È probabilmente anche in seguito alla decisione delle Generali di procedere comunque che Mps, forte del via libera dei nuovi grandi azionisti, ha dato fuoco alle polveri del suo progetto su Mediobanca. Se è vero infatti che l'obiettivo dichiarato della compagnia triestina è di dare vita con Natixis al secondo polo europeo del risparmio gestito, è però anche vero che la sede della nuova piattaforma (Amsterdam) non rassicura sulla vera destinazione finale di quei 630 miliardi. Perlomeno non in base alle garanzie, per ora sommarie, fornite dai vertici delle Generali.
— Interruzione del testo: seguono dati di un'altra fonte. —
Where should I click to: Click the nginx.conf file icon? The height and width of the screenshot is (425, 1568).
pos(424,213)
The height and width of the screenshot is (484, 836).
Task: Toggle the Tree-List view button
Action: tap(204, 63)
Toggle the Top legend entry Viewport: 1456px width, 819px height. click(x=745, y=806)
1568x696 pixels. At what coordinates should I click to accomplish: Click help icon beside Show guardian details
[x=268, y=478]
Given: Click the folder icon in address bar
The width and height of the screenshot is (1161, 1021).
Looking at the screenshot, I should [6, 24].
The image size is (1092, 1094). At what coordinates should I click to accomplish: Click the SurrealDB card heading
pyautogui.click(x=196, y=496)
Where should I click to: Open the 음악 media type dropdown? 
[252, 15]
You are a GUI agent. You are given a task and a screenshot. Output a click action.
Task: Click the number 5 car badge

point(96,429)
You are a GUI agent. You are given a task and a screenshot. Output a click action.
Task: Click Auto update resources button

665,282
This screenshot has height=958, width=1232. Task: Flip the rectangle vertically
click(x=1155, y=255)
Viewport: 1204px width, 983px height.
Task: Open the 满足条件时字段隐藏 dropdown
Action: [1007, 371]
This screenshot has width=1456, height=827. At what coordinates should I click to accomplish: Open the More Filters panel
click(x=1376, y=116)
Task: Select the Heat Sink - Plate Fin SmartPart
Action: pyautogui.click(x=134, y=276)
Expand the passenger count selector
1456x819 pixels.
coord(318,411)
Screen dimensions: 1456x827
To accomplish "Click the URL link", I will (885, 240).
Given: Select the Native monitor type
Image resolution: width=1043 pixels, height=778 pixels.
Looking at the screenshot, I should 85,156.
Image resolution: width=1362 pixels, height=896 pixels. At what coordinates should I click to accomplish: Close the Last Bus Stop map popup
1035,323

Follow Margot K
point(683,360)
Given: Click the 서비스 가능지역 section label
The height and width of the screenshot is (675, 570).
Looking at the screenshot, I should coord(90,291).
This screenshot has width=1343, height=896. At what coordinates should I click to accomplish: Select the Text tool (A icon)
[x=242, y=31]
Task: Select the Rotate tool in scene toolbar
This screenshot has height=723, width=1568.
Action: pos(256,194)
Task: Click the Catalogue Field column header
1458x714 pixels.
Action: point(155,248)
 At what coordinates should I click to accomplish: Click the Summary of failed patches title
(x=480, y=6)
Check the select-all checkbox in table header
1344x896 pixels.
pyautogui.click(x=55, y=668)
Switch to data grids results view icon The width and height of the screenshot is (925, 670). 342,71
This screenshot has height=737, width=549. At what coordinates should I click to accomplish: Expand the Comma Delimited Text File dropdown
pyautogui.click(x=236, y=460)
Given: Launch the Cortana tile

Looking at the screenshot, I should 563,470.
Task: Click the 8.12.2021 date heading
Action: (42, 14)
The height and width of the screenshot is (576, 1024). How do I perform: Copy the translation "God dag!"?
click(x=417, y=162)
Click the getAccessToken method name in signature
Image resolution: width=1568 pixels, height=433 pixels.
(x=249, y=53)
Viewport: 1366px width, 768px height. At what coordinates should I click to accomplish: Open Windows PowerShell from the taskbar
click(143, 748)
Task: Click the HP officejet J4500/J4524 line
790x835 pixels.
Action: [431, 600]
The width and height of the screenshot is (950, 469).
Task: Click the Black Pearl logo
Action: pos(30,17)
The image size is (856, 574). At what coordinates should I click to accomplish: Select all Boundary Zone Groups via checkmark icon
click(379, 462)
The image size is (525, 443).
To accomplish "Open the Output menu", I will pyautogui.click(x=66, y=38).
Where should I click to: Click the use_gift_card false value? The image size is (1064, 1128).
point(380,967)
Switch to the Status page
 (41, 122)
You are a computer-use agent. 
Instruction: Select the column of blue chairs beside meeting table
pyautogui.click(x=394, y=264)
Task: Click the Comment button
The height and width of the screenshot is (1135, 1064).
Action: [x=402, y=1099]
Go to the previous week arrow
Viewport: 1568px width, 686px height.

Ce n'è abbastanza, insomma, per sostenere che siamo davanti a una vera e propria svolta storica dopo che per decenni gli equilibri della finanza italiana sono stati decisi non da libere logiche di mercato ma da quello che veniva sancito da pochi eletti nella sacrestia di Piazzetta Cuccia. Adesso, dopo tanti tentativi falliti, sembra finalmente arrivato il momento decisivo per un cambio di passo. Dall'esito delle operazioni intraprese in questi mesi, peraltro in concorrenza tra loro su diversi piani, dipenderanno i nuovi equilibri di un sistema ormai maturo per cambiare registro. Quali operazioni andranno a buon fine e quali no, questa volta lo deciderà il mercato. E anche Giancarlo Giorgetti fa capire che su Mps-Mediobanca a decidere sarà il mercato. «Il management di Mps ha un disegno e ha fatto una proposta lineare, trasparente e nell'interesse dell'economia italiana. Se il mercato risponderà saremo contenti, se il mercato non risponderà ne prenderemo atto». Il numero uno del Tesoro ha aggiunto: «Il risparmio è una questione seria, tutelata dalla Costituzione». Intanto, dai salotti buoni della stampa internazionale si sono levati alcuni dubbi sull'operazione. A parte qualche riferimento decisamente poco tempestivo sulle vicissitudini passate di Mps - tornata in questi ultimi anni ad essere, con la sponda dell'azionista pubblico, una delle banche più profittevoli del Paese - ciò che emerge è anche una Mediobanca dalle performance non proprio entusiasmanti negli ultimi 5 anni (sostanzialmente il linea con l'indice settoriale), in un certo senso «accontentandosi» durante l'era Nagel del tesoretto garantito dalla preziosa partecipazione agli utili e alle attività delle Generali.
E proprio il Leone di Trieste e la sua gestione sono l'altro tassello essenziale per leggere correttamente l'alta posta in gioco in quello che è molto più di un semplice tentativo di creare la terza maggiore banca italiana.